2. Proper labeling should be practiced and all the ingredients used should be
declared on the label.
3. Price of the jam should be according to the quality standard of the jam.
4. Types of sugars used (other than sucrose) should be declared on the label.
5. If preservatives are added their name and quantity should be declared on the label.
75
Chapter-6
SUMMARY
Effect of different sugar concentration, pulp content and added preservatives on
acceptability and shelf life of mango jam was studied. Mango jam was prepared using
different levels of sucrose in the ranges of 60% to 64%, 65% to 68% and above 68.5%.
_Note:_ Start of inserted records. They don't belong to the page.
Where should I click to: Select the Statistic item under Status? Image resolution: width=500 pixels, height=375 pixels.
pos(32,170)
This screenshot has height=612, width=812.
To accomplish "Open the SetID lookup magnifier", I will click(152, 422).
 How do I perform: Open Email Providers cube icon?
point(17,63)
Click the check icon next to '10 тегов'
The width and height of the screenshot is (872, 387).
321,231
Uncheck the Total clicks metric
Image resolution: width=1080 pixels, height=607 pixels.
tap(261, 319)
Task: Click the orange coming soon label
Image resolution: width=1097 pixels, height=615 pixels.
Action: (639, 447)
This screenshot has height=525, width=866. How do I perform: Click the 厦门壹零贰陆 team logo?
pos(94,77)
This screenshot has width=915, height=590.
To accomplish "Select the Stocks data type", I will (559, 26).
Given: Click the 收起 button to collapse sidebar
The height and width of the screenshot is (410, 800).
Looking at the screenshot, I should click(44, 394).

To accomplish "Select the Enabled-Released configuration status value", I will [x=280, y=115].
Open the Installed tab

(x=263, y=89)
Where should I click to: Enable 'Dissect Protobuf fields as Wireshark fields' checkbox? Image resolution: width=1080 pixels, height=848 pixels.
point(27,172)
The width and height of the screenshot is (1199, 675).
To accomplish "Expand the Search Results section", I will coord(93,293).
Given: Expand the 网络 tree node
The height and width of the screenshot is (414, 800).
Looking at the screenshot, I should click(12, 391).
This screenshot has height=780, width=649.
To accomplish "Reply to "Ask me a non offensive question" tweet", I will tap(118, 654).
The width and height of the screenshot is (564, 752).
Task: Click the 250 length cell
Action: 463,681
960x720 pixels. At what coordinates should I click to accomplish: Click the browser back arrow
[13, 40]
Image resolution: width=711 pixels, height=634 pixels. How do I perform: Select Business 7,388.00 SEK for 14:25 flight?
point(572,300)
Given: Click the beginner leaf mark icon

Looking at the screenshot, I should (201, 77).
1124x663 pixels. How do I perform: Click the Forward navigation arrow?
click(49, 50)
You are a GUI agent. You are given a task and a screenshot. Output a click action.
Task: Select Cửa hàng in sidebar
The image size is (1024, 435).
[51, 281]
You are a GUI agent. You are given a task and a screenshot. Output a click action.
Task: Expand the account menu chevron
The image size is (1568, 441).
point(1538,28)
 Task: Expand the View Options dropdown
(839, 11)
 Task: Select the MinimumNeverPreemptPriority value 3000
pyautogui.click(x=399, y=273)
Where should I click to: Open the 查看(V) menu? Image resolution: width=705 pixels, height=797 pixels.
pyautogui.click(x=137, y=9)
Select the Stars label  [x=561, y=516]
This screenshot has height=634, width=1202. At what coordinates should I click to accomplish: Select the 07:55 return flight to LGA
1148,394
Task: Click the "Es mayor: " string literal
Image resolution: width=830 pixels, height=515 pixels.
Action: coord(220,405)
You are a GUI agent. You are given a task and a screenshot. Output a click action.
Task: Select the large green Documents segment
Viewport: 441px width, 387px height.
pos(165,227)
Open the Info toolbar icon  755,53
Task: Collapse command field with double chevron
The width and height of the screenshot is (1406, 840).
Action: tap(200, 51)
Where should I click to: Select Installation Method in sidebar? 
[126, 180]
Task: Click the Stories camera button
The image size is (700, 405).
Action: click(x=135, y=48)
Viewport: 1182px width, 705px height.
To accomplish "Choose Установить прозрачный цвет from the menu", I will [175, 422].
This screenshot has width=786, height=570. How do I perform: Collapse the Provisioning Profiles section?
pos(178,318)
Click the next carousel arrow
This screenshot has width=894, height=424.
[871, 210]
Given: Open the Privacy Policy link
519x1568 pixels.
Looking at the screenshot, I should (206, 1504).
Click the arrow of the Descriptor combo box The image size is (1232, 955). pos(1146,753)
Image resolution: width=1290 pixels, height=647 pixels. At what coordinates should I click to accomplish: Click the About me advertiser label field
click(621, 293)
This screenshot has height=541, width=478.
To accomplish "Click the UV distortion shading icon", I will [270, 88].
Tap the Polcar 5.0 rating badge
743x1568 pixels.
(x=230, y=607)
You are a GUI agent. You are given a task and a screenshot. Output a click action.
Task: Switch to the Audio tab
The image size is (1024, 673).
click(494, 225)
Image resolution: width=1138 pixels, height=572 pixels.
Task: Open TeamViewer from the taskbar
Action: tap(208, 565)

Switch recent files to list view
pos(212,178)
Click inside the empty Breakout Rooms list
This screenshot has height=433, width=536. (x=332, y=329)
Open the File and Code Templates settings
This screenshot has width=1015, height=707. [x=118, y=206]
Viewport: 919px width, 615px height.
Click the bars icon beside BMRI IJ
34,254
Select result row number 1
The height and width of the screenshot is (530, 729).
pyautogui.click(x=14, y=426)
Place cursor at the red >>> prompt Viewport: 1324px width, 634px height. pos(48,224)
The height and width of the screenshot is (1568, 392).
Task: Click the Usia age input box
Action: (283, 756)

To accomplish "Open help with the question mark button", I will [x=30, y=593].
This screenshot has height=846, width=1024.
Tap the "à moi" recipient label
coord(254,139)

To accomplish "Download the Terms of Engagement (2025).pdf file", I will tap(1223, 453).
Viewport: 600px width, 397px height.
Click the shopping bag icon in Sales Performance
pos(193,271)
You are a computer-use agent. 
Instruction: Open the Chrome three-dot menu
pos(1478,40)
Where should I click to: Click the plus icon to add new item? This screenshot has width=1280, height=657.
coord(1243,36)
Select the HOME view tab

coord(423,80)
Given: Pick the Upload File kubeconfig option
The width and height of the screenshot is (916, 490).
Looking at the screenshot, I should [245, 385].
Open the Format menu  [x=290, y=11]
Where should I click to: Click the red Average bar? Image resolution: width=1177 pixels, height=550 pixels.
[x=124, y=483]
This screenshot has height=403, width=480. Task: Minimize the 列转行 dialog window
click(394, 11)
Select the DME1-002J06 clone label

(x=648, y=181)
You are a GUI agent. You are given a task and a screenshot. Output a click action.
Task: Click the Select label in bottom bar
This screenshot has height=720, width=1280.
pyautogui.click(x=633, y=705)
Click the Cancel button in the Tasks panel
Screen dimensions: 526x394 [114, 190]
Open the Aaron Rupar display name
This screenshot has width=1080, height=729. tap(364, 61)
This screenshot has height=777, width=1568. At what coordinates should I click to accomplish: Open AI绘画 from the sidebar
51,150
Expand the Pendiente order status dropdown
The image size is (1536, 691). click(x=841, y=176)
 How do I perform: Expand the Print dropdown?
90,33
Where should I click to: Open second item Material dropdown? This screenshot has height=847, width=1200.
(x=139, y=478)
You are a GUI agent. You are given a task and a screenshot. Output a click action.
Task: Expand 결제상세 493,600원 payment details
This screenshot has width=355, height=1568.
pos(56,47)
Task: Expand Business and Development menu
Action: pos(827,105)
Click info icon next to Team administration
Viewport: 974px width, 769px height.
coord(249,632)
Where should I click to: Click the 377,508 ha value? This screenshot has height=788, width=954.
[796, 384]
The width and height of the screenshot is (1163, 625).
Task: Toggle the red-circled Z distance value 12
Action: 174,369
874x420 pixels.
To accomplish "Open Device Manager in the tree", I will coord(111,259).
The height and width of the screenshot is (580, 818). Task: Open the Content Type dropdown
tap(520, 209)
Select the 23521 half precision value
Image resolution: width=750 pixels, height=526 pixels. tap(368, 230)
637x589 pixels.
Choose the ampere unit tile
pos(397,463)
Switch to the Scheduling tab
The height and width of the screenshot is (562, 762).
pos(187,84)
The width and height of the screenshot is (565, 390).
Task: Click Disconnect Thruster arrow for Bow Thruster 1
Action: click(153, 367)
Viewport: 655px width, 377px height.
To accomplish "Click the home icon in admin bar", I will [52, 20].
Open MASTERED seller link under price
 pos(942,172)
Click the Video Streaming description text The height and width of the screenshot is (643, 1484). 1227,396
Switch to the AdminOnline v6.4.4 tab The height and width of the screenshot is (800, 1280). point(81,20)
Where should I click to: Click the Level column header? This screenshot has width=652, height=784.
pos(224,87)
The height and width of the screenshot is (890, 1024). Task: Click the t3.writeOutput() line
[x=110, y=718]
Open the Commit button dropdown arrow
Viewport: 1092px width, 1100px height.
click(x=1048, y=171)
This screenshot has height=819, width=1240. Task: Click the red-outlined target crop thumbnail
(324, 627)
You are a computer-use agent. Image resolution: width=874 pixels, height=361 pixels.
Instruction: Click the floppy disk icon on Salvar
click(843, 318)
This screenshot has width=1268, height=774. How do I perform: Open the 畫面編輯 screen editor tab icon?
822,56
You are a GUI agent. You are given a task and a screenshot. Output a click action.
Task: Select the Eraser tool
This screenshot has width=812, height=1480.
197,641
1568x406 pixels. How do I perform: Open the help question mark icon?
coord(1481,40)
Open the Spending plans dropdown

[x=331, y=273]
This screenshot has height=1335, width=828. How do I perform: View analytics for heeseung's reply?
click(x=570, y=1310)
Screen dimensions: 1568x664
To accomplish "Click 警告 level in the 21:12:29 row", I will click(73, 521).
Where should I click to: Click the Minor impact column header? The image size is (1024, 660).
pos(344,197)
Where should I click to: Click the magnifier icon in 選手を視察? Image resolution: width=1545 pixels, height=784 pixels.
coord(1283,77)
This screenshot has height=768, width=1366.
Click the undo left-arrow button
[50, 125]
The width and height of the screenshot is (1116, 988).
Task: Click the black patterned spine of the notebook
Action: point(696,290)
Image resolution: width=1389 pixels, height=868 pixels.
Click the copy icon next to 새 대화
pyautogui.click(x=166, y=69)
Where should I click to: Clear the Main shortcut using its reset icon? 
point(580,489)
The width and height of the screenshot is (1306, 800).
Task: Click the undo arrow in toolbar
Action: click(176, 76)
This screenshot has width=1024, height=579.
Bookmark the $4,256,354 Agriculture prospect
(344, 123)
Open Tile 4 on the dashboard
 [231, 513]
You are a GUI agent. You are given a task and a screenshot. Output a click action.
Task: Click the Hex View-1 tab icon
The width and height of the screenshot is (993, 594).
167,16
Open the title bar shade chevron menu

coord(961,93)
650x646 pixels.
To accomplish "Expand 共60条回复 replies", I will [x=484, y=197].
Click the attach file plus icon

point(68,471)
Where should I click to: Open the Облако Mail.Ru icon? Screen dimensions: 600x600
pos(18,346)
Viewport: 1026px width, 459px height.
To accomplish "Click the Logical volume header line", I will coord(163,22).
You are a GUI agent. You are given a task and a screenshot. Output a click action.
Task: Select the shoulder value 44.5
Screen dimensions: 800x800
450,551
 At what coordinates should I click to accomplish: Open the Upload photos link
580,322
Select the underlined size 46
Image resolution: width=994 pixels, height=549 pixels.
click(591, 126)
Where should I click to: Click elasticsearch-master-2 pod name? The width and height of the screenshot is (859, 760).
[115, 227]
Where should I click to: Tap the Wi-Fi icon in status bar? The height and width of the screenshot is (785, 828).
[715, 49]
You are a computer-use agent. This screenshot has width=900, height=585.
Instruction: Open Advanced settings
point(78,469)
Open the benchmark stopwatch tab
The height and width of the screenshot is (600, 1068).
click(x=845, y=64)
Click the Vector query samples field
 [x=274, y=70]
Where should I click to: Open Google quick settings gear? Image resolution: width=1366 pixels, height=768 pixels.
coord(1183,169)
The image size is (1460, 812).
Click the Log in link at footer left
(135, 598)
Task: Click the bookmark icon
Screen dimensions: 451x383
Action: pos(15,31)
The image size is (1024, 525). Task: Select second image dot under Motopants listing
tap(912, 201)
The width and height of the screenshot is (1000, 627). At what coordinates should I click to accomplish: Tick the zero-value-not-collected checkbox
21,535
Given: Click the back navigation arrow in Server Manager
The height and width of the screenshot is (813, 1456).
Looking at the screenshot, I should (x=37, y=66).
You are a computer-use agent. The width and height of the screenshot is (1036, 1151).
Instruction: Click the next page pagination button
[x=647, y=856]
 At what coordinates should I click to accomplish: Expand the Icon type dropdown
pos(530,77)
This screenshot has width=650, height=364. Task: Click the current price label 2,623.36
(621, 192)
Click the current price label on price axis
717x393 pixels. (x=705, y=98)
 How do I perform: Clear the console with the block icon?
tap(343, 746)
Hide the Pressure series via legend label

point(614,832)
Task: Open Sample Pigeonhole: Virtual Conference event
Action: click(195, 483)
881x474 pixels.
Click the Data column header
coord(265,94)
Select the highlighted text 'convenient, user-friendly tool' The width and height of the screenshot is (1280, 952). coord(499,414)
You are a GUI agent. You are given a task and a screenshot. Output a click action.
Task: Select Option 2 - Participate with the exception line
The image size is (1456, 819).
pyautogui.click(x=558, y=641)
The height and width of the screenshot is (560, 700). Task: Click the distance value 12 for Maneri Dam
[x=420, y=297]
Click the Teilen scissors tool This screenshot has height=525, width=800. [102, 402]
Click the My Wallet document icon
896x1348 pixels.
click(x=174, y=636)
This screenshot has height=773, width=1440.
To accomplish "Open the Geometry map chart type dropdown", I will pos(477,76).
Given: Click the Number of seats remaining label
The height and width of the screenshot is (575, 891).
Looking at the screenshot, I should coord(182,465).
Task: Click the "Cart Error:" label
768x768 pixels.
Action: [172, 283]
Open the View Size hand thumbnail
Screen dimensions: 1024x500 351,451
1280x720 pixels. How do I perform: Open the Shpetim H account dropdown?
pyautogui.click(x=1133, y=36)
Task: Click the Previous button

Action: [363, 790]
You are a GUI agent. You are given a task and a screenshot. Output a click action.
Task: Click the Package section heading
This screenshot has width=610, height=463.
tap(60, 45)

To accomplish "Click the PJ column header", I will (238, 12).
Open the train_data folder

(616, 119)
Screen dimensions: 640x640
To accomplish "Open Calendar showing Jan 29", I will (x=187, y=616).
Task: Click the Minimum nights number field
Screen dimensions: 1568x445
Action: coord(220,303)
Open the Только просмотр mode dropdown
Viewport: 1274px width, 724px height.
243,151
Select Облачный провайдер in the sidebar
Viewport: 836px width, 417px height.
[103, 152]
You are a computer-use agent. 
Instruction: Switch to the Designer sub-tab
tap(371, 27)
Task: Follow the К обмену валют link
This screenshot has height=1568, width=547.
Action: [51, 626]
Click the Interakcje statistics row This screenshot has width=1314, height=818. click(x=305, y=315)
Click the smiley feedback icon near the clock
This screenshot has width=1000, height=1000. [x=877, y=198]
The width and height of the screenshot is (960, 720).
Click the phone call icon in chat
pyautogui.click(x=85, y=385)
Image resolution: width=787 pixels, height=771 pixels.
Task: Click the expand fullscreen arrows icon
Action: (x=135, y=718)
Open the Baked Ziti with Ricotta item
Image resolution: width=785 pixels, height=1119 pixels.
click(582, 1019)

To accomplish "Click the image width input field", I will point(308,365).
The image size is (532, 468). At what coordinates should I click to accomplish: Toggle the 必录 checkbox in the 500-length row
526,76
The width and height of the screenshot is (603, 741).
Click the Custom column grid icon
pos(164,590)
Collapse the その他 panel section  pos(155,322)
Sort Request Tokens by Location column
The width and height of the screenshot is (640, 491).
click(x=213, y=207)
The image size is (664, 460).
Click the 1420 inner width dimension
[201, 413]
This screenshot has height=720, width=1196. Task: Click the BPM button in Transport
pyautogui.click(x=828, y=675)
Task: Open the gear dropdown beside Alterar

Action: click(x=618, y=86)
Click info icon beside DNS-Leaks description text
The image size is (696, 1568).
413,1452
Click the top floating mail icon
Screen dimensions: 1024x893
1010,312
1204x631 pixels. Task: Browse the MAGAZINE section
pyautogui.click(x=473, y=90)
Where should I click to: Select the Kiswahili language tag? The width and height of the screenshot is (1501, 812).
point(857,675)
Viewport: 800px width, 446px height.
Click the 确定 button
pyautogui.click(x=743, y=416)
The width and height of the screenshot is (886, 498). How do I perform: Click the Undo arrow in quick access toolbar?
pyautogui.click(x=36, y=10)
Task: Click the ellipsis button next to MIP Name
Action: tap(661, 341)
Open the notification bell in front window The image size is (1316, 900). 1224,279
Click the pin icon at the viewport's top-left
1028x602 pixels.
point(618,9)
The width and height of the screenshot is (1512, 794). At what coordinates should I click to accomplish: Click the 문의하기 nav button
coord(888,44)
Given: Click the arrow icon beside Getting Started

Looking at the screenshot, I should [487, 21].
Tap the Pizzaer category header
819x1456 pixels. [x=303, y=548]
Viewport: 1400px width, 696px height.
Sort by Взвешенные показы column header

Different pulp ratios were used at the rate of 45%, 40% and 35% in combination with sugar
levels. Jams at 60% to 64% soluble solids levels were tested with addition of Sodium
Benzoate at the rate of 0.06% and 0.15%, Potassium Sorbate at the rate of 0.05% and 0.10%
while in combination Sodium Benzoate at the rate of 0.03% and 0.08% with Potassium
Sorbate at the rate of 0.03% and 0.07% respectively. Jams were stored at room temperature
in non-hermetic container for 3 months. Nine commercial brands of jams were selected from
local market. The jams were tested for physico-chemical, microbial and sensory attributes.
Jams with different sugar and pulp ratio were tested for sweetness, sourness, texture
and overall acceptability. Jam with added preservatives along with 9 commercial brands
were analyzed for TSS, Acidity, pH, Reducing, Non-reducing sugars and Ascorbic acid.
Jams at low soluble solids level 60% to 64% were tested for mold growth it also included 2
commercial jams NFL (National) and QFL (Quice). Sweetness, sourness, texture and
overall acceptability was observed from all jams while after taste of preservative treated and
color, odor of commercial jams was additionally evaluated. The study is fruit full as it
emphasizes the role of proper grading and standardization of jams with its price. It provides
with different formulations and the proper amount of preservative to be used for preserving
jam stored in non-hermetic container.
Previous studies showed that different formulations and substitutes of ingredients
76
were tried for preparation of jams. It was technologically possible to prepare jam at soluble
solids lower than currently used. The sucrose was replaced with different sweeteners. Non-
hermetic containers offer a potential source of contamination and molds may grow at the
surface of jams. Different preservatives were used in high pH concentrated jams to check
the mold growth. Commercial brands of jam were evaluated in Europe for presence of
preservatives. Fruit jam has also been used to flavor yogurt.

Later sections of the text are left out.